Because BERT is a pre-trained language model trained from numerous corpuses, it has the ability to extract contextual knowledge. Nevertheless, adding the corpus augmented with paraphrase improves the performance, which shows that it helps training even when fine-tuning the pre-trained language model. Transformers trained from scratch do not have general knowledge of the language, so performance changes through data augmentation are large. Performance is greatly improved in financial and hate speech (eng), but data agumentation in Transformer degrades performance in hate speech (eng). We find that Transformer can learn rich representations through paraphrasing of training data, but performance degradation can occur on fixed test data with a small amount of data.
Data agumentation through M2M also shows a similar pattern to ours, but the performance improvement is small and the performance degradation is large. We infer that, as shown in Section 4.1, the paraphrase performance difference and M2M generate some overlapping sentences.
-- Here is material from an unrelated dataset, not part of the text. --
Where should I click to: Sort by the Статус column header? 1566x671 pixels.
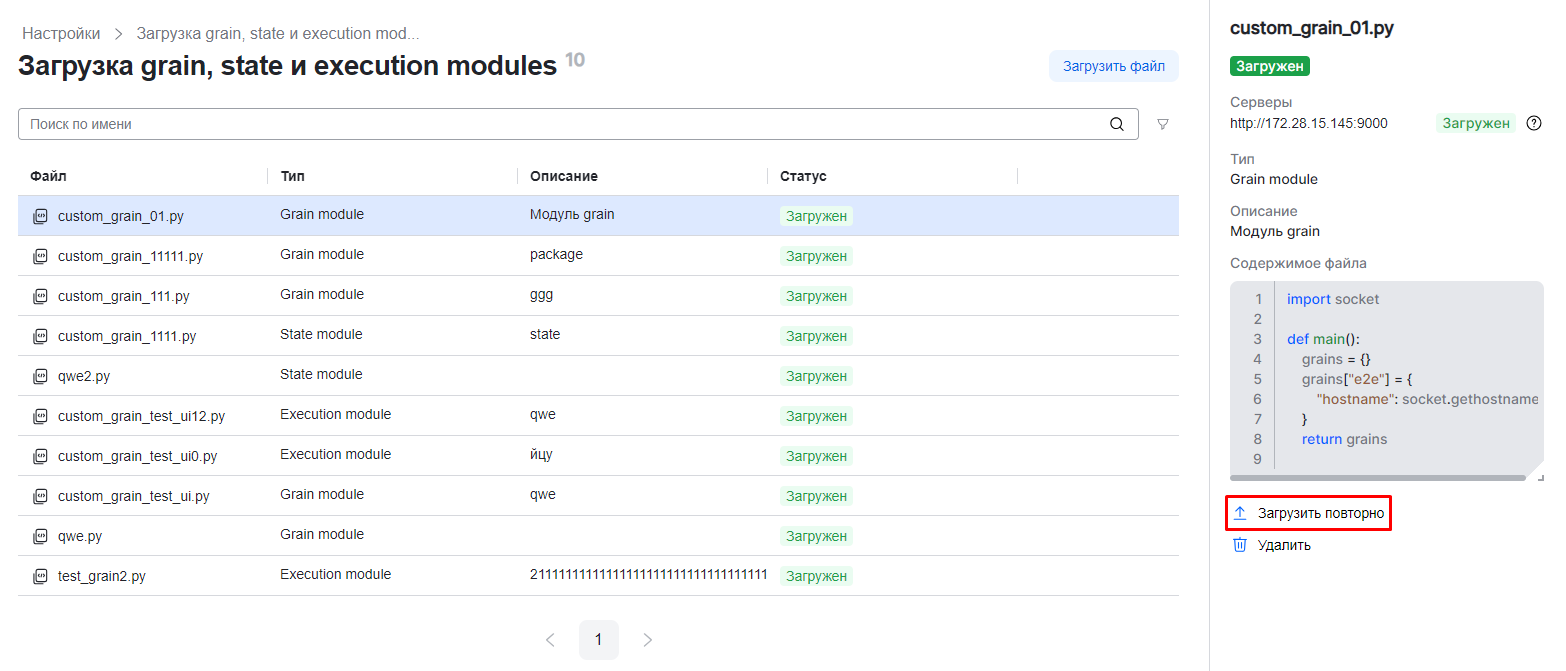pos(803,176)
We propose a system that generates various paraphrase candidates and finds the best candidate through multiple scores, which avoids the risk of relying on one model and one decoding option. Our approach captures semantic information better than the previous supervised and unsupervised methods and generates more natural sentences. The diversity score also achieves similar performance to the state-of-the-art unsupervised method. However, our approach may suffer from speed issues for inferencing heavy models in parallel on one server. For actual paraphrase use, it will be effective to extract candidates along with a simple model such as n-gram.
Our system shows that when data is insufficient in various domains, the classification performance can be improved through data agumentation through our paraphrasing. Our approach is easily extensible across many domains and languages, and we hope to help with a variety of NLP tasks, such as classification tasks with little data.